1. First of all, we are importing all the necessary libraries that are required during implementation.
import cv2 import numpy as np
2. This line of code reads the image file named “apple.jpg located in the “Image” directory using the OpenCV library in Python.
img = cv2.imread("Image/apple.jpg")
3. This line of code resizes the image to a new width and height of 500 pixels using the resize() function provided by OpenCV.
img = cv2.resize(img, (500, 500))
4. This line of code converts the input image from the BGR color space to the grayscale color space using the cvtColor() function provided by OpenCV.
Gray_img = cv2.cvtColor(img, cv2.COLOR_BGR2GRAY)
5. This line blurs the grayscale image using a filter to remove small details and noise that can interfere with edge detection. It keeps the edges of objects while smoothing the rest of the image. The filter size can be adjusted for different levels of smoothing.
blur = cv2.medianBlur(Gray_img, 5)
6. This line uses an adaptive thresholding method to separate the blurred image into black and white regions. This method calculates the threshold value for each pixel using the mean of neighbouring pixels, which adjusts to local changes in contrast and lighting. The resulting binary image has white pixels for values above the threshold and black pixels for values below it. The parameters define the maximum threshold value, the method used, the type of thresholding, and the neighbourhood size for calculating the threshold value.

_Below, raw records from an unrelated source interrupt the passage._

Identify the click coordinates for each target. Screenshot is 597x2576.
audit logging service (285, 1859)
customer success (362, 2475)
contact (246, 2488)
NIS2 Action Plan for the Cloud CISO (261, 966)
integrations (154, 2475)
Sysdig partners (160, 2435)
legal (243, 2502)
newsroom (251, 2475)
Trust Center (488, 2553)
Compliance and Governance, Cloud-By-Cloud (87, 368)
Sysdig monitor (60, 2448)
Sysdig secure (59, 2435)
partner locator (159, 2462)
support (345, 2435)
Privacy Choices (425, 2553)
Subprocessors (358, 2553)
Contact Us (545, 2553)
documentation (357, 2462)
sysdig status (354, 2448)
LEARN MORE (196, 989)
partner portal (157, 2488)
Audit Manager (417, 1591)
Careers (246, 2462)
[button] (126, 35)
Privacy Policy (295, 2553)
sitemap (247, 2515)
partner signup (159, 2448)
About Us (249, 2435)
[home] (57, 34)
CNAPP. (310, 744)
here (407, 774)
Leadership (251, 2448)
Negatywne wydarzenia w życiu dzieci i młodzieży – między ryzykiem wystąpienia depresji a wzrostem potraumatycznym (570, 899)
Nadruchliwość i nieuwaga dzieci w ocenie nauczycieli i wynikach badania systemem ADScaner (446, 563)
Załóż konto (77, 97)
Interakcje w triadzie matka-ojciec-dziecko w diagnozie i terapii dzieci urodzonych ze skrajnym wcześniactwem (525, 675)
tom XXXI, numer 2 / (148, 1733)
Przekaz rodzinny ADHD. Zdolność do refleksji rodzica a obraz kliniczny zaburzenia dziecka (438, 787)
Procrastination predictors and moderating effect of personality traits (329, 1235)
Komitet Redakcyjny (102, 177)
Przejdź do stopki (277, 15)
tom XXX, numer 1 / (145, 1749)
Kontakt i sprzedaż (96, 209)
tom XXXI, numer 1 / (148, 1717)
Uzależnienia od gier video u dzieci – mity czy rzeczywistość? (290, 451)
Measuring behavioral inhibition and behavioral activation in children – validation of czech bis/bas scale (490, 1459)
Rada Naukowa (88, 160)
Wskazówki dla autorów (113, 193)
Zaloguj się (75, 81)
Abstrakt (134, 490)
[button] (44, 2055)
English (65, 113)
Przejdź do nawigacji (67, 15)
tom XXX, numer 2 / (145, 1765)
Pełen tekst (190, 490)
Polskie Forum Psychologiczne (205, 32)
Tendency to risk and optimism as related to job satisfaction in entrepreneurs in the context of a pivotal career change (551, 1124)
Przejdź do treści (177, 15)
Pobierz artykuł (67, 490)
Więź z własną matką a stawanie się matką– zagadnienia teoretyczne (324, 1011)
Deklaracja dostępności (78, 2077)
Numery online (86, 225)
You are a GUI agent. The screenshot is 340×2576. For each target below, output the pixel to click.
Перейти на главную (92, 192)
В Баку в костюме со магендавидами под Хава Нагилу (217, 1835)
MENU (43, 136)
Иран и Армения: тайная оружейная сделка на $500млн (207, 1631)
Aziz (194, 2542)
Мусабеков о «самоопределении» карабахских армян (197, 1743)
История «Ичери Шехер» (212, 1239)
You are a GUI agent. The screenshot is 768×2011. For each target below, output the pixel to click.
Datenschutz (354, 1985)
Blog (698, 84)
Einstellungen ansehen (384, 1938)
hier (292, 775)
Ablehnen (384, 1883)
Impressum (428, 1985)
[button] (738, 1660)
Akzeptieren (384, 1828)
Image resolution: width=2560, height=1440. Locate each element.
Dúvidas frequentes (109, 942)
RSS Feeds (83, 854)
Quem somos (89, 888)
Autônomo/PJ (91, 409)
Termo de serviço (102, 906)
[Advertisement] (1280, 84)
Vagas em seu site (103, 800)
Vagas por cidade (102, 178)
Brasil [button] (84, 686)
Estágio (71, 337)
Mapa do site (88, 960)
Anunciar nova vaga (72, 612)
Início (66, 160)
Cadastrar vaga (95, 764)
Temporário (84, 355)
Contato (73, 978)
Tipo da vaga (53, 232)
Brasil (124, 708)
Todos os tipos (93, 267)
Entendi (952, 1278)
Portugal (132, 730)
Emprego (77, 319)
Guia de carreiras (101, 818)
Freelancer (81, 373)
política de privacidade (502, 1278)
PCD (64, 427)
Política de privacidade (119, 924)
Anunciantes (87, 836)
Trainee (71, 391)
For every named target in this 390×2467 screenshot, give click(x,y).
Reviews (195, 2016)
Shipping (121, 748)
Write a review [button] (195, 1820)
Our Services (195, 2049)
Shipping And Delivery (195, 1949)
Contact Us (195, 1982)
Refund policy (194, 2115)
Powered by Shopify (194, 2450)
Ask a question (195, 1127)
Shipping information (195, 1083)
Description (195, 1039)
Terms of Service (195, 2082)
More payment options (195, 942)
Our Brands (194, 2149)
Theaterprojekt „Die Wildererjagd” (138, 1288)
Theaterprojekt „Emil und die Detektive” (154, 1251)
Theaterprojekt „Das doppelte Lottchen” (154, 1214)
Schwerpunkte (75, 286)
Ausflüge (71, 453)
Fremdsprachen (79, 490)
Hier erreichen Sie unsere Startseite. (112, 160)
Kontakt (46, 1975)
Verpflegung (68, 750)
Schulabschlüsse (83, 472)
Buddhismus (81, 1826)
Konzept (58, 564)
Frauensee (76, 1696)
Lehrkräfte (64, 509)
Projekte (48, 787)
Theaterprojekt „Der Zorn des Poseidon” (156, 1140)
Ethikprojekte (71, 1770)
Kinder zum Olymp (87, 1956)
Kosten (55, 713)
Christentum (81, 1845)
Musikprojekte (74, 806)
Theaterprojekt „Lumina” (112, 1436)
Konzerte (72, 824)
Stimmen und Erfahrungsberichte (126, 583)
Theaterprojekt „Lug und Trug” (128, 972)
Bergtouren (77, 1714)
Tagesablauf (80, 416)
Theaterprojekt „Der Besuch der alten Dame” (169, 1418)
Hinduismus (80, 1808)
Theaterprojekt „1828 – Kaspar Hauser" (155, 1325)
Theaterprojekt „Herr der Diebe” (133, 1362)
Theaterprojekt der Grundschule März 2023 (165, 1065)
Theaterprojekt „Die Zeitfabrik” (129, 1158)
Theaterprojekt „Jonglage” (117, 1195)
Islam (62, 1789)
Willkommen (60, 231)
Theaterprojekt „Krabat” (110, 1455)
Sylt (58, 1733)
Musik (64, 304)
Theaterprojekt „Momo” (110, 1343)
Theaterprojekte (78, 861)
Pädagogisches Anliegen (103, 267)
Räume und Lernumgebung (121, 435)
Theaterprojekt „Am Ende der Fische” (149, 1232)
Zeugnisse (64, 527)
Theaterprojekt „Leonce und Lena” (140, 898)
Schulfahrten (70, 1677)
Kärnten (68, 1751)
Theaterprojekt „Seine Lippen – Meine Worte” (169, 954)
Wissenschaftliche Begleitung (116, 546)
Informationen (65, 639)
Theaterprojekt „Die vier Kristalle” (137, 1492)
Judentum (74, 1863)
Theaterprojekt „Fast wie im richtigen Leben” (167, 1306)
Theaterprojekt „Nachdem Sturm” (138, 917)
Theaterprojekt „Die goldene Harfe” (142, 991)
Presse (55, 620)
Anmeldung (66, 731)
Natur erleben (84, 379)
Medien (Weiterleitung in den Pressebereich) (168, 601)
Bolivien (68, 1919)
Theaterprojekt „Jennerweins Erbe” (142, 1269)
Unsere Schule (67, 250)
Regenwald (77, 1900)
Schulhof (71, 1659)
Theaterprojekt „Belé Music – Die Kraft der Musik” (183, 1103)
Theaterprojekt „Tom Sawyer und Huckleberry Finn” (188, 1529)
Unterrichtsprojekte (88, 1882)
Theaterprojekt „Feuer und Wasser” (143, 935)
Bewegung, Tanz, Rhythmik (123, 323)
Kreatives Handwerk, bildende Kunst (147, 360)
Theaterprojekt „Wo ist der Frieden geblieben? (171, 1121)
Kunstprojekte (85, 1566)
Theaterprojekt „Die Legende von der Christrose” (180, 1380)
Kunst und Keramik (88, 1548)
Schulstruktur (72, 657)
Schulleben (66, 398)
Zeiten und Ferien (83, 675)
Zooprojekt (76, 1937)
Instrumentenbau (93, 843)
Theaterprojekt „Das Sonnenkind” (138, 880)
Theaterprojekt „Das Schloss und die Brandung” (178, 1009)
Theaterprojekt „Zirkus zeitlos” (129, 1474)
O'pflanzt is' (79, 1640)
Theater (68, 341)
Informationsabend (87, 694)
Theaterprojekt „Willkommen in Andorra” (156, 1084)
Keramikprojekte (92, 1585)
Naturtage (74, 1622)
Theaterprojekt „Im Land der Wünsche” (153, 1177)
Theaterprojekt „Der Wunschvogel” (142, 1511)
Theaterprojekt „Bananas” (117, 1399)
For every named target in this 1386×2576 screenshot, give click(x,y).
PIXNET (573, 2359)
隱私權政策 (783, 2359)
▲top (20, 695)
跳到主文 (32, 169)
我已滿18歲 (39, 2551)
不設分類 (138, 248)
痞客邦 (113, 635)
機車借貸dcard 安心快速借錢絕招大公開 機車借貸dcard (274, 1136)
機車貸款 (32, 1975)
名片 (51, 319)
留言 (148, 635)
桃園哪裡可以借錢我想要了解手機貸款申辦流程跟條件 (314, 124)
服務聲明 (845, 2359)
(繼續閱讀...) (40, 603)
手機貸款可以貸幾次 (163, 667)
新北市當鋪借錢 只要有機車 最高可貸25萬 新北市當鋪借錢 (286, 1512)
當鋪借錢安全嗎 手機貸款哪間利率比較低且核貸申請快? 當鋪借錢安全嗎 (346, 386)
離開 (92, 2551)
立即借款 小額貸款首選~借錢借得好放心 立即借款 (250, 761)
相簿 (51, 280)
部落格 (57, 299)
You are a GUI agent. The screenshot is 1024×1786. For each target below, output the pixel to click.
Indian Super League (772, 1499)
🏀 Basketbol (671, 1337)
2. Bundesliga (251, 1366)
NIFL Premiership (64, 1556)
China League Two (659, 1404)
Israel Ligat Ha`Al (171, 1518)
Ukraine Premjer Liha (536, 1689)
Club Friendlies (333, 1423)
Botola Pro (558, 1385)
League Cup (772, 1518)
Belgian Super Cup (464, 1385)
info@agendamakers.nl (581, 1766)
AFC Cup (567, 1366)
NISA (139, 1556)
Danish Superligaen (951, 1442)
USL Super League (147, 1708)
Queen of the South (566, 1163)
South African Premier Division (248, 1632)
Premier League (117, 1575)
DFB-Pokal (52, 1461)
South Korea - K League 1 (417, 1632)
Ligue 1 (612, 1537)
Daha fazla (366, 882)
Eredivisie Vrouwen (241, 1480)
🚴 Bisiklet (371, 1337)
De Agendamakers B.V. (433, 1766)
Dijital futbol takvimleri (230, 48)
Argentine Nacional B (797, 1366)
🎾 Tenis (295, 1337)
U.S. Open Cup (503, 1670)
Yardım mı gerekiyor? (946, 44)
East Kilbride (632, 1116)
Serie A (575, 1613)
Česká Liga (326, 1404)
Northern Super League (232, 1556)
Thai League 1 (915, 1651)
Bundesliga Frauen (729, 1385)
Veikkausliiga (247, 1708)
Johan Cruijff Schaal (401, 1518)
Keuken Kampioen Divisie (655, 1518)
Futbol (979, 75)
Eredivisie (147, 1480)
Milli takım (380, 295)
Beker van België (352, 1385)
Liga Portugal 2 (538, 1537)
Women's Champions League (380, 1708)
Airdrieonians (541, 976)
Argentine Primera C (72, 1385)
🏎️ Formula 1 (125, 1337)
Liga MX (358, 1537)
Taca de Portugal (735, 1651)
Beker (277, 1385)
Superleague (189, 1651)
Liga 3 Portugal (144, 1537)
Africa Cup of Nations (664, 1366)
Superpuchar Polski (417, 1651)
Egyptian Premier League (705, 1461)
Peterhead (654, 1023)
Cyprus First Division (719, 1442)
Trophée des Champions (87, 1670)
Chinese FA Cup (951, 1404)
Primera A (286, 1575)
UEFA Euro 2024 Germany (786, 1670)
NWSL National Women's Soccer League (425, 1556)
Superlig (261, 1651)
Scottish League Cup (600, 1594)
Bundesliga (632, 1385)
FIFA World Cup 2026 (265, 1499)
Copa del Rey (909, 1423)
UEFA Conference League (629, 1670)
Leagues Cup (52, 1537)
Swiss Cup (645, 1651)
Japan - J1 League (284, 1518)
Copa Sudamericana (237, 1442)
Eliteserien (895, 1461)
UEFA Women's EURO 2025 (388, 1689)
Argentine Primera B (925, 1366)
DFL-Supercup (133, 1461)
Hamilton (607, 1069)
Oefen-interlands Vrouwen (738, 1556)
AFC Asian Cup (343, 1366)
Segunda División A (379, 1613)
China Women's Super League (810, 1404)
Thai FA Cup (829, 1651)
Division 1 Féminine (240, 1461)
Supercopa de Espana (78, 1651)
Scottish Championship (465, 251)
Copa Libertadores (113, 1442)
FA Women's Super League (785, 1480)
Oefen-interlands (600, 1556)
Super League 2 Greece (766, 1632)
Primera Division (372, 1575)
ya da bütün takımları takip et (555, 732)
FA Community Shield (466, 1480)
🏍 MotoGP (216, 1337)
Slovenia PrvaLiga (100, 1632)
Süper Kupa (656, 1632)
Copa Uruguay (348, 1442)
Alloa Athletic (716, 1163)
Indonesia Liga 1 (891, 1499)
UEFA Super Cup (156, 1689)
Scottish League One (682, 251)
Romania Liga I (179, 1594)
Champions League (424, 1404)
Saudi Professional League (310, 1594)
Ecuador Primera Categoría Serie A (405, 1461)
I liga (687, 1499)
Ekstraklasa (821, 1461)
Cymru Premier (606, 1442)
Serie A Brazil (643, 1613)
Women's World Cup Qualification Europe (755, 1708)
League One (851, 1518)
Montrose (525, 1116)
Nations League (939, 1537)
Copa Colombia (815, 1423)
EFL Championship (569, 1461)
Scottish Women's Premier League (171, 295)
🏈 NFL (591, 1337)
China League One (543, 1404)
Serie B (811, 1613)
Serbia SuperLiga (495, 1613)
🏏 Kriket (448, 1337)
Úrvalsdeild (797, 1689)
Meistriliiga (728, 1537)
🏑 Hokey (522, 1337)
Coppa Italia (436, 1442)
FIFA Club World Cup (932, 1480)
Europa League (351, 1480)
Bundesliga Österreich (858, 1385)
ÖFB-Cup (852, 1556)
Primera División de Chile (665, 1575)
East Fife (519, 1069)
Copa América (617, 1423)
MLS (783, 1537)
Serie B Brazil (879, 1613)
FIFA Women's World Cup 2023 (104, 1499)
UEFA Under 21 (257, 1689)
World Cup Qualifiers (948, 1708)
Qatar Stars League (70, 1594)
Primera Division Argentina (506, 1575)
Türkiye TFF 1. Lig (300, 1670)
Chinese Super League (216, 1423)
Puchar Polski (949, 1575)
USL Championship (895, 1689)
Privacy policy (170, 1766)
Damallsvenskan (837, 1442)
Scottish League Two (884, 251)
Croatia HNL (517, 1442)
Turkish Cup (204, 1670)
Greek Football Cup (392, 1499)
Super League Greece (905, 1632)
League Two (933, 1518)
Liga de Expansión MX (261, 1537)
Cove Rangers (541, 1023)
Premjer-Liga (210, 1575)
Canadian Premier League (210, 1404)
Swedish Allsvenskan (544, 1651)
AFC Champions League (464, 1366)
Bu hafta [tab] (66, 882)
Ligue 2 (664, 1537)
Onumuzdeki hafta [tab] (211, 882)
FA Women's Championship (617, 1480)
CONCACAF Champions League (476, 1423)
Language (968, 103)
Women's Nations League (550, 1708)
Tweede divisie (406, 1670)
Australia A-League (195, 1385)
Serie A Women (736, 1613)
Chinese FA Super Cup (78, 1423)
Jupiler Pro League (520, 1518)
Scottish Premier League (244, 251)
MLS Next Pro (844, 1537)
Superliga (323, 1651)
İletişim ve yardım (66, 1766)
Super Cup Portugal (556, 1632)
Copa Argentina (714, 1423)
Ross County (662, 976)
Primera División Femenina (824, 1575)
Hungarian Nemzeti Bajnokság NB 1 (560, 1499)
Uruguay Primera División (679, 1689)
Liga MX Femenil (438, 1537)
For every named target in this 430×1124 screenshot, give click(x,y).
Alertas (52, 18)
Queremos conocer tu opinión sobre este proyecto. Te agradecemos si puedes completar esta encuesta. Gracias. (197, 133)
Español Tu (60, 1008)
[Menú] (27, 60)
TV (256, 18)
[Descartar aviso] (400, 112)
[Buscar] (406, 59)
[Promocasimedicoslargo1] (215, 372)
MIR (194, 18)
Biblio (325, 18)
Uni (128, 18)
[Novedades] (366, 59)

threshold = cv2.adaptiveThreshold(blur, 255, cv2.ADAPTIVE_THRESH_MEAN_C, cv2.THRESH_BINARY, 9, 9)
7. We can use the function np.hstack() to put two images side by side. First, we need to convert the grayscale threshold image into BGR color format using cv2.cvtColor(). Then, we can use np.hstack() to stack the original image and the color converted threshold image. This will result in an image showing the original image and its corresponding edges.
output = np.hstack((img, cv2.cvtColor(threshold, cv2.COLOR_GRAY2BGR)))
8. These lines of code show the edge of the image in a window with the title “TechVidvan” using OpenCV’s imshow() function. The waitKey(0) function waits until a key is pressed, allowing the user to view the image in the window. Finally, destroyAllWindows() closes all open windows and releases any resources used by OpenCV.
cv2.imshow("TechVidvan", threshold)
cv2.waitKey(0)
cv2.destroyAllWindows()
Fine-Tuning Edge Detection
To fine-tune edge detection in OpenCV, you can adjust the threshold value, apply filtering techniques such as Gaussian or bilateral filters, and blur the image to reduce noise. Higher thresholds detect fewer edges, while lower thresholds detect more. Blurring helps to reduce noise, but too much blurring can lead to the loss of important details.
Python OpenCV Edge Detection Output
Conclusion
Edge detection is a key technique in computer vision that can be used for different applications. OpenCV offers several methods for edge detection that can be improved by fine-tuning parameters like thresholding and filtering. The output can be further processed to extract useful information from the image. Edge detection using OpenCV is a powerful tool for analyzing images and can assist in various computer vision tasks.